A rate is a ratio that compares two quantities measured in different units, such as miles and hours or dollars and apples. A unit rate expresses that same comparison with exactly 1 in the denominator. For example, "30 miles in 2.5 hours" becomes the unit rate "12 miles per hour." When the numerator is a price, the unit rate is often called the unit price or unit cost - for instance "$1.80 for 3 apples" is "$0.60 per apple."
How to use this calculator
Enter the numerator quantity (the top number) and an optional text label for it, then the denominator quantity (the bottom number) and its label. Click calculate. The tool divides the numerator by the denominator and shows both the numeric unit rate and a plain-English result statement, along with the full reduction steps. The unit labels are cosmetic - they only shape the wording of the answer and never affect the arithmetic. Negative numbers and decimals are accepted.
The formula explained
The unit rate is simply \(r = a / b\), where a is the numerator quantity and b is the denominator quantity. Conceptually, you divide both the top and the bottom of the original rate by b: the bottom becomes \(b / b = 1\), and the top becomes \(a / b = r\). That leaves the rate as "r per 1," which is exactly a unit rate.

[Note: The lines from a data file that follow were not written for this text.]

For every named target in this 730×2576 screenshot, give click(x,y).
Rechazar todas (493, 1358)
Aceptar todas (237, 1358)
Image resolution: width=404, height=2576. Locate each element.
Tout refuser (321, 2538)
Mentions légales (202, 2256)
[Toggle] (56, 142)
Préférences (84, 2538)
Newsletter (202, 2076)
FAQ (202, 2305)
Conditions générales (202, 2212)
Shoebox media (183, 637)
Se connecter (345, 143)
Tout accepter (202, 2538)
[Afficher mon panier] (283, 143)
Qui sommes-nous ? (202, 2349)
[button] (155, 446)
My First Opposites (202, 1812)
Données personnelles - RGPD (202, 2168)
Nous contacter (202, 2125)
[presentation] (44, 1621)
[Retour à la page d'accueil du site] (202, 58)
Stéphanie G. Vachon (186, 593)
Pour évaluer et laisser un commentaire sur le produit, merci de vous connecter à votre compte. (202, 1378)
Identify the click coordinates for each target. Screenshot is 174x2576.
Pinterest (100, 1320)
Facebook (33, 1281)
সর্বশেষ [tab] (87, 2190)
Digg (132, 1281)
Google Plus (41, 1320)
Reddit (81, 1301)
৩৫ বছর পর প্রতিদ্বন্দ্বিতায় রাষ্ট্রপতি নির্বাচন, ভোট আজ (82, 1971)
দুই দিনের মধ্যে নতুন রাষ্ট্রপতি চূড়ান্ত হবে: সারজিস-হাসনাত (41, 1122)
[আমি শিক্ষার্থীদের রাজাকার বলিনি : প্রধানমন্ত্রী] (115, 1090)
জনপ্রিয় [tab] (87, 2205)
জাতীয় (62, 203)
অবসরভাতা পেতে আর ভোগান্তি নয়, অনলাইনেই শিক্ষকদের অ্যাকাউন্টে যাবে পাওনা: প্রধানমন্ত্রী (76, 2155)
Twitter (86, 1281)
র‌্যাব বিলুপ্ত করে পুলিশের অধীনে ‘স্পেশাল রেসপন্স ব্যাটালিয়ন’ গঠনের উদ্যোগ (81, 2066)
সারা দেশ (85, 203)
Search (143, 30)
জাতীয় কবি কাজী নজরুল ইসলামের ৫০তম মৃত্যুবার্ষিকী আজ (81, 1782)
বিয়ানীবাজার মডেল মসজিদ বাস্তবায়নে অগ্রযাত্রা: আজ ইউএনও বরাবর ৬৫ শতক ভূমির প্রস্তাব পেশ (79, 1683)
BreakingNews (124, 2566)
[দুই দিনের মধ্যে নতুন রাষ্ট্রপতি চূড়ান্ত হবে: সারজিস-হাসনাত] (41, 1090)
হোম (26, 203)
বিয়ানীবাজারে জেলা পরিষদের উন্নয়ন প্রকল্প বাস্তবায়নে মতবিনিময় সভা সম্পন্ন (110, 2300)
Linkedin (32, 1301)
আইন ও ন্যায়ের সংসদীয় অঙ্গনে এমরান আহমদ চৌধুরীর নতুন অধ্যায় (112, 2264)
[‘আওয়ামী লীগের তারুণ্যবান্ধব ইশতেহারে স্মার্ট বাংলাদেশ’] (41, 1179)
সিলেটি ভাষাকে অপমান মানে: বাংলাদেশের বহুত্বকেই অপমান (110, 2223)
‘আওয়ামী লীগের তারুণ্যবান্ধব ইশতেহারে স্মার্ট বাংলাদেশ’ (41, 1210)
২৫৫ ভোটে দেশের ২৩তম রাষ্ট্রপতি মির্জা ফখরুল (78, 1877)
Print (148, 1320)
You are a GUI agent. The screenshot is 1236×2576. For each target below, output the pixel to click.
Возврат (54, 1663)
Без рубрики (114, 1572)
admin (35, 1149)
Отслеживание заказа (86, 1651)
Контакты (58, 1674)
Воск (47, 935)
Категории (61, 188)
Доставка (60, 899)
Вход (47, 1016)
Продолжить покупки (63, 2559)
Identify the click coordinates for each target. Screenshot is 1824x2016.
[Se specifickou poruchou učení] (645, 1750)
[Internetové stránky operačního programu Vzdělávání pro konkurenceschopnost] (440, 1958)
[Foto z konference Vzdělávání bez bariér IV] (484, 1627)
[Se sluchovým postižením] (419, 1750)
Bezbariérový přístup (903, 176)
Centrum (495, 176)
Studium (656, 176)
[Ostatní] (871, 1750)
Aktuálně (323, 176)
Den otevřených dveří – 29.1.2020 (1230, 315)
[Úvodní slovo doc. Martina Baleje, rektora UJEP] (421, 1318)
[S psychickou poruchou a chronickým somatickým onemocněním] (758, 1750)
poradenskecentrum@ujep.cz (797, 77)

$$\text{Unit Rate} = \frac{\text{Numerator Qty}}{\text{Denominator Qty}}$$
Worked example
Suppose a car travels 30 miles in 2.5 hours. Numerator quantity = 30 (miles), denominator quantity = 2.5 (hours). Unit rate = \(30 / 2.5 = \mathbf{12}\). Dividing top and bottom by 2.5 gives 12 miles over 1 hour, so the result is "= 12 miles per hour."
$$\text{Unit Rate} = \frac{30}{2.5} = 12$$
FAQ
Why must the denominator not be zero? A unit rate puts 1 in the denominator by dividing by the denominator quantity. Dividing by zero is undefined, so a zero denominator cannot form a rate.
Can the answer be negative? Yes. If either quantity is negative the quotient simply carries the sign, e.g. \(-30 / 2.5 = -12\).
Does the unit label change the math? No. The unit names are text labels used only to phrase the answer; the result is the pure quotient of the two numbers.